(Task statement) The output is the line containing "Open the Pages panel in left sidebar" plus every later line down to the end of the listing below, copied exactly. No pictures belong in it.

- Opening Delimiter -

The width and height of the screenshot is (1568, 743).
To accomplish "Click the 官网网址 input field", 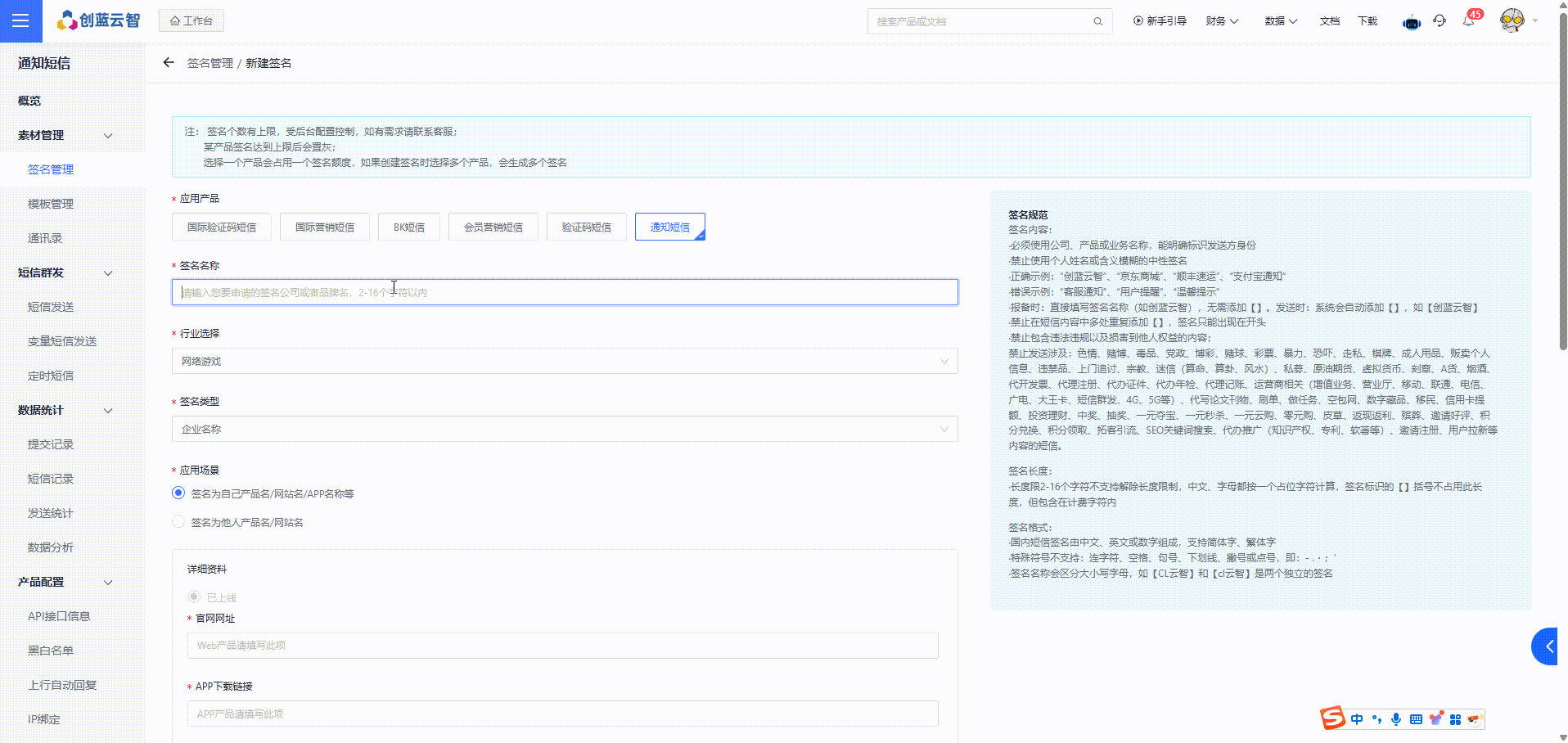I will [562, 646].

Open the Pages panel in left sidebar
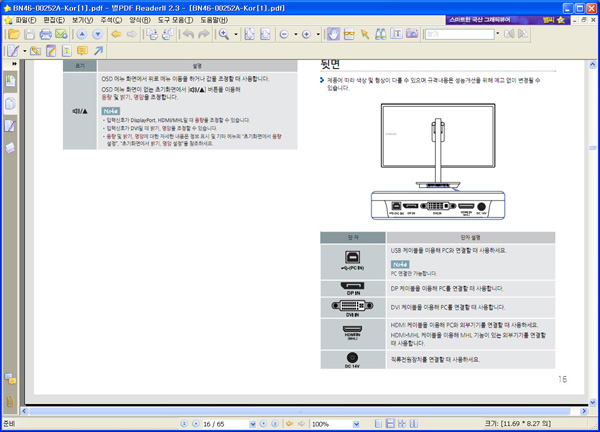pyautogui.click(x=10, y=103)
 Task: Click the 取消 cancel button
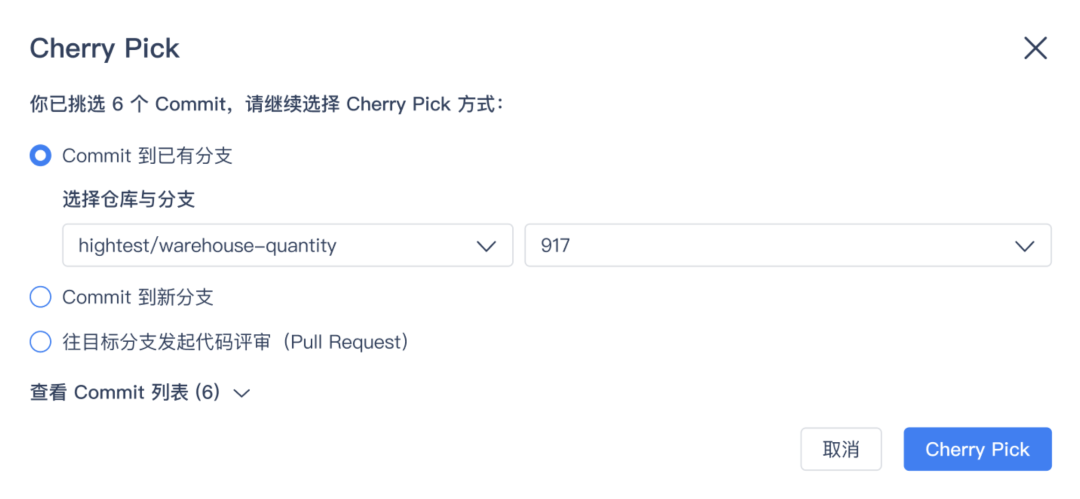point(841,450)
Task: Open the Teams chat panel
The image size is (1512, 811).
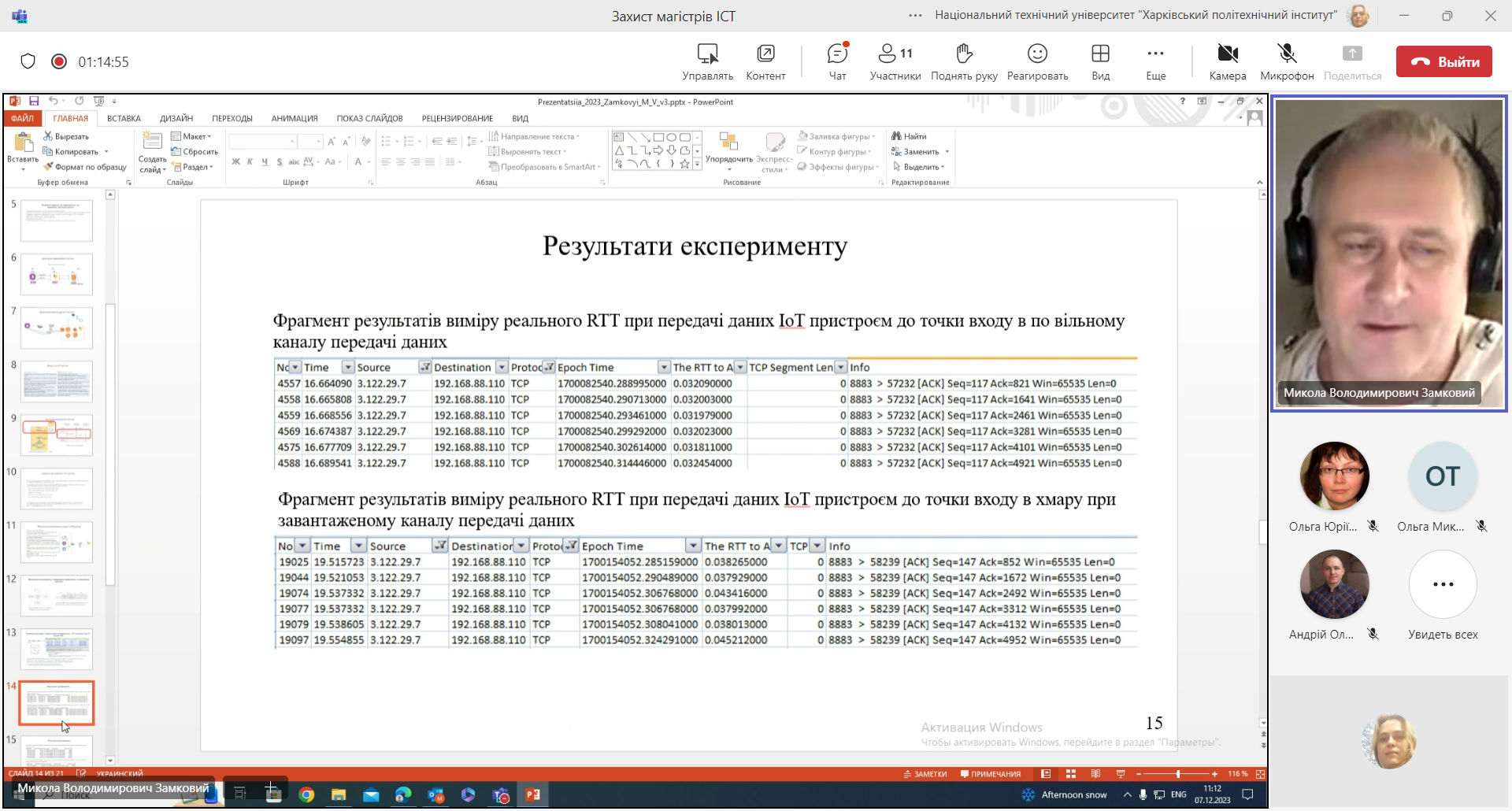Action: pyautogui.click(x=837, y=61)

- Closing Delimiter -

(Answer for the task)
Open the Pages panel in left sidebar
pyautogui.click(x=10, y=103)
 Task: Click the 取消 cancel button
point(841,450)
Task: Open the Teams chat panel
The image size is (1512, 811).
Action: pyautogui.click(x=837, y=61)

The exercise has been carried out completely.